Ein feiner Zug von Webber, aber er ändert nichts daran, dass McLaren-Mercedes die Gelegenheit verpasst hat, den ersten Podestplatz der Saison einzufahren.

"Wenn Lewis als Erster durch die erste Kurve kommt, ist sehr viel möglich. Denn dank KERS hätte er sich immer sehr gut verteidigen können und es wäre unwahrscheinlich gewesen, dass Lewis im ersten Stint überholt worden wäre", sagte Haug und bilanzierte: "Red Bull hätten wir nicht schlagen können, ein Podium wäre aber allemal drin gewesen."

Haug nimmt Hamilton in Schutz

Nachdem das Thema erledigt war, setzte Hamilton einen Funkspruch in Richtung Box ab, der später für Aufregung sorgte. Der Weltmeister wollte das aussichtslose Rennen aufgeben, um den Motor und das Getriebe zu schonen.

Eine Einstellung, für die er heftig kritisiert wurde. Dafür hat Haug überhaupt kein Verständnis: "Lewis wegen vermeintlicher Lustlosigkeit zu kritisieren, ohne genau zu wissen, was los ist, ist lächerlich.

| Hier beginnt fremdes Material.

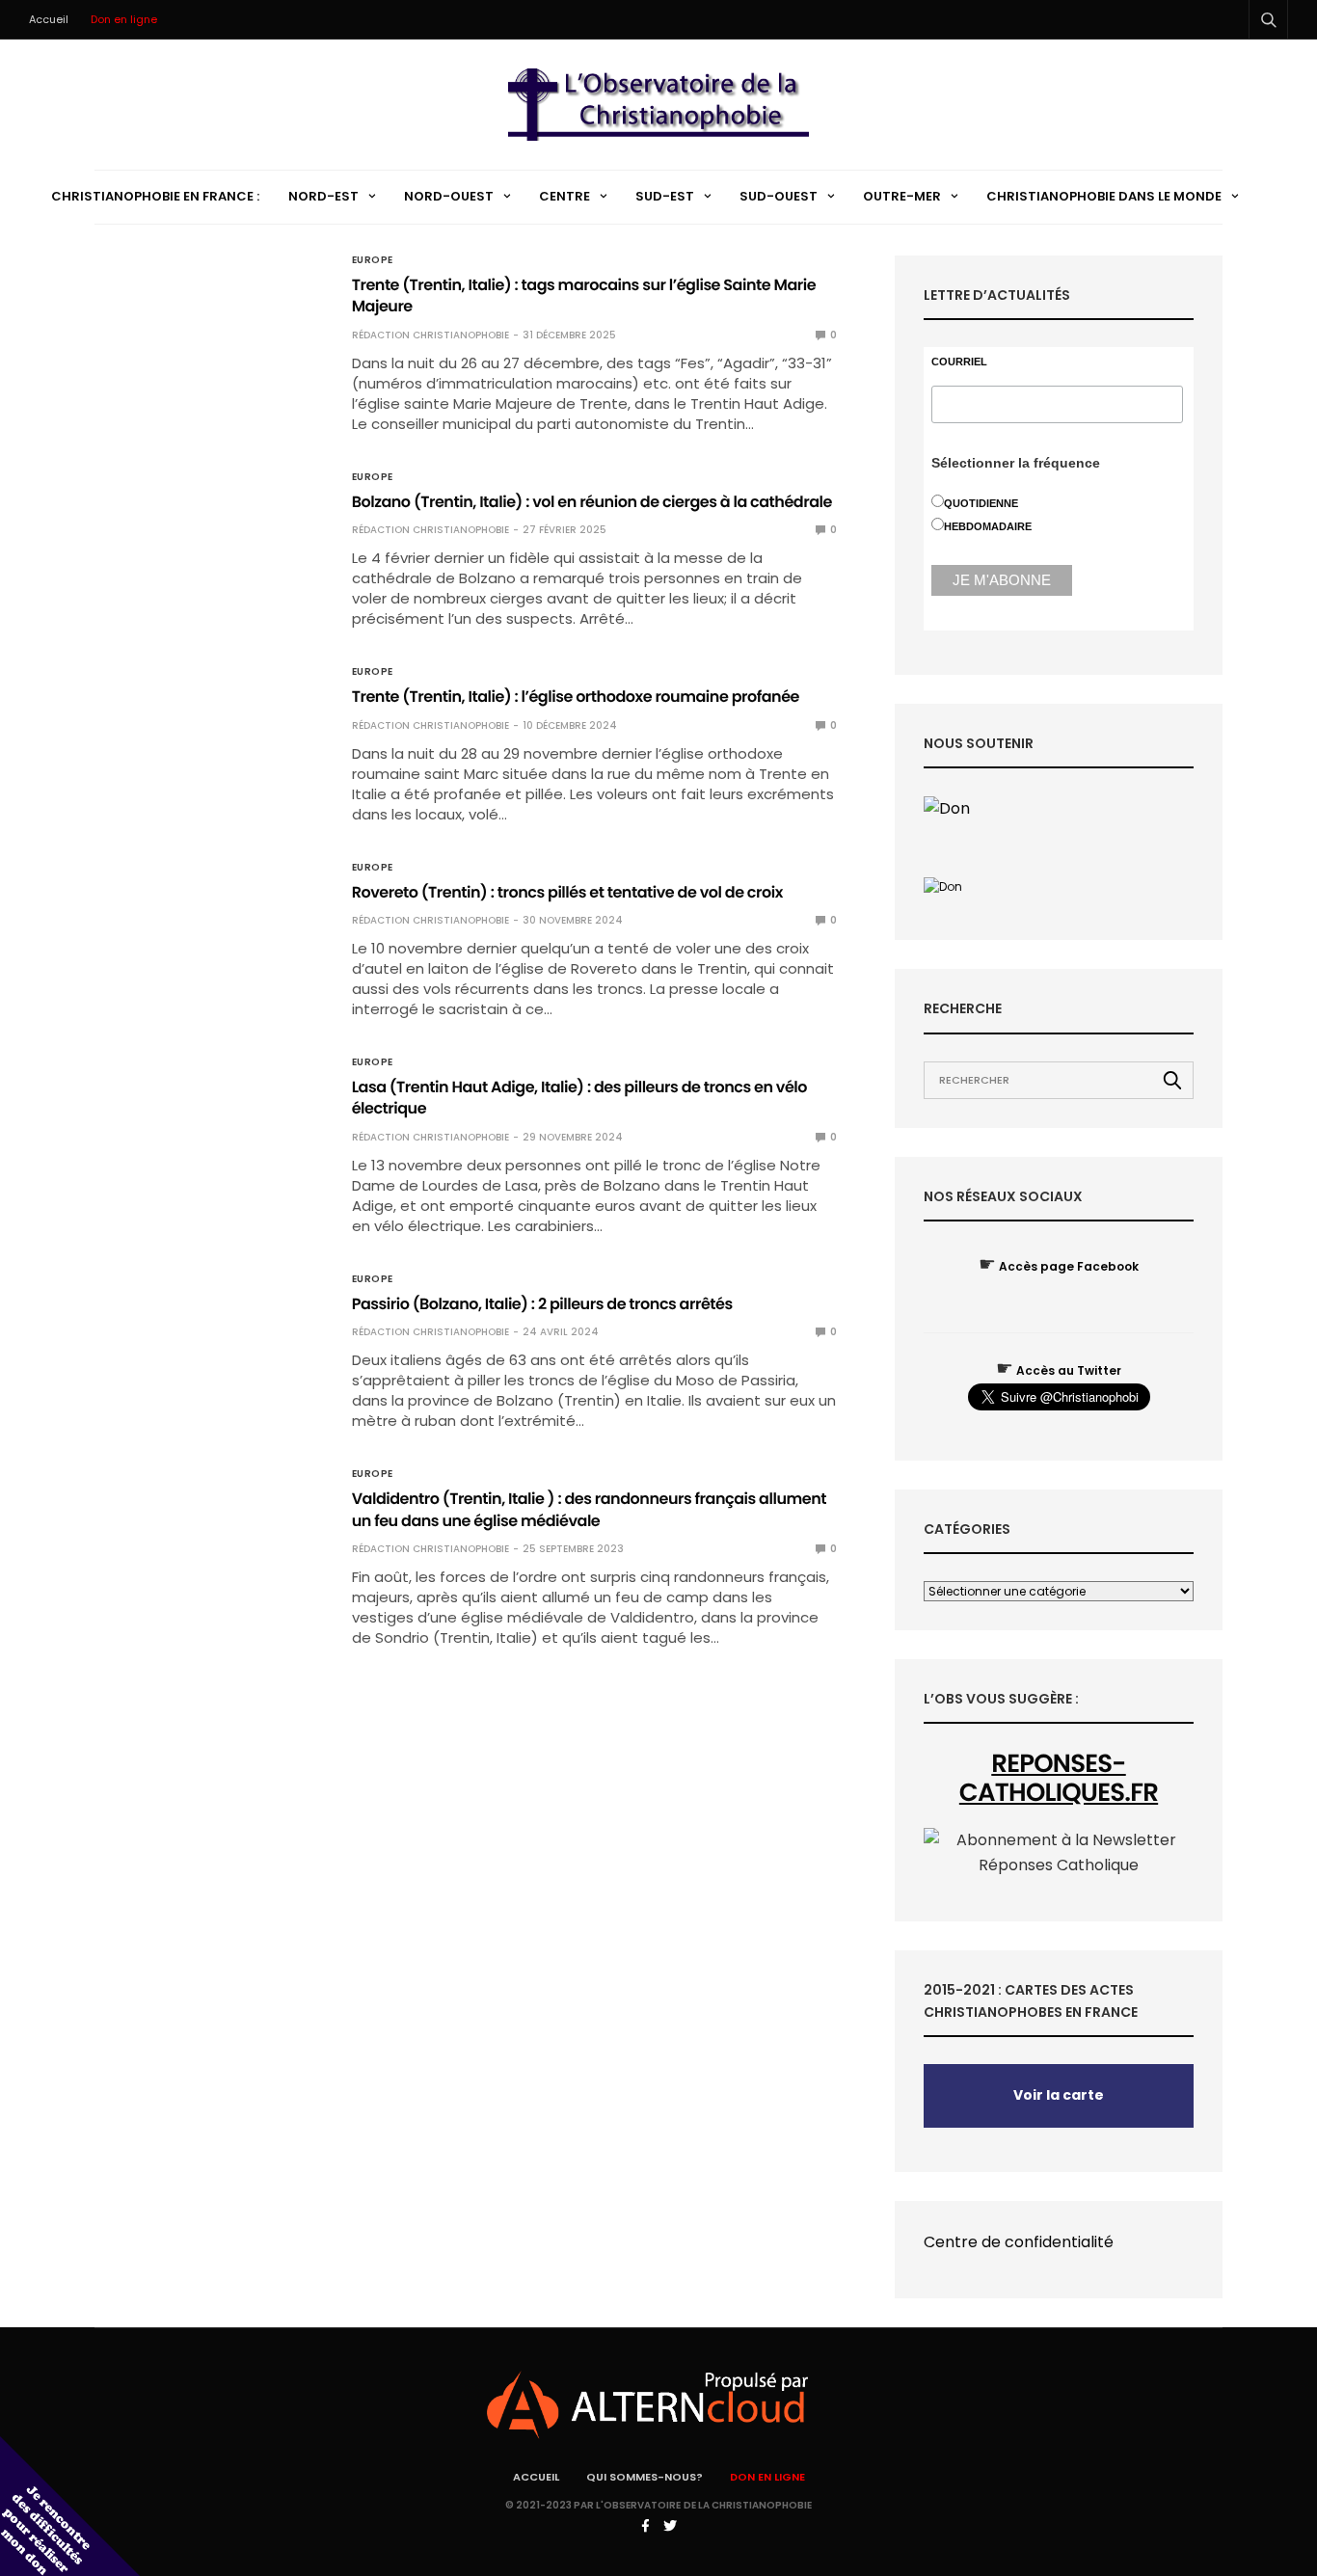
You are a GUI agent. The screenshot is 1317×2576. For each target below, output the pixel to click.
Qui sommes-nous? (644, 2476)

Da wird nach irgendetwas gesucht, was man bemängeln kann."

Haug lobte Hamilton sogar für seine Übersicht: "Ein kluger Fahrer muss diese Frage stellen und ich rechne ihm hoch an, dass er auf diese Idee kommt. Dass wir ihm dann sagen, dass wegen Regens oder Safety-Car noch viel passieren kann und er deshalb weiterfahren soll, ist eine ganz andere Sache."

McLaren-Mercedes in Ungarn mit KERS

Nach der Pleite vom Nürburgring will McLaren-Mercedes in Ungarn zeigen, was das neue Aerodynamik-Paket leisten kann. Dann übrigens auch wieder mit KERS, das laut Haug gerade auf den engen Kursen, auf denen viel gebremst wird, den größten Vorteil bringt.

Ehrgeizige Zielvorgaben will der Sportchef vor dem nächsten Rennen trotzdem nicht machen, denn: "Mein Motto lautet: Man sollte immer auf der Strecke besser aussehen als in der Pressemitteilung. Dann ist man gut unterwegs. Wenn es umgekehrt ist, hat man ein Problem."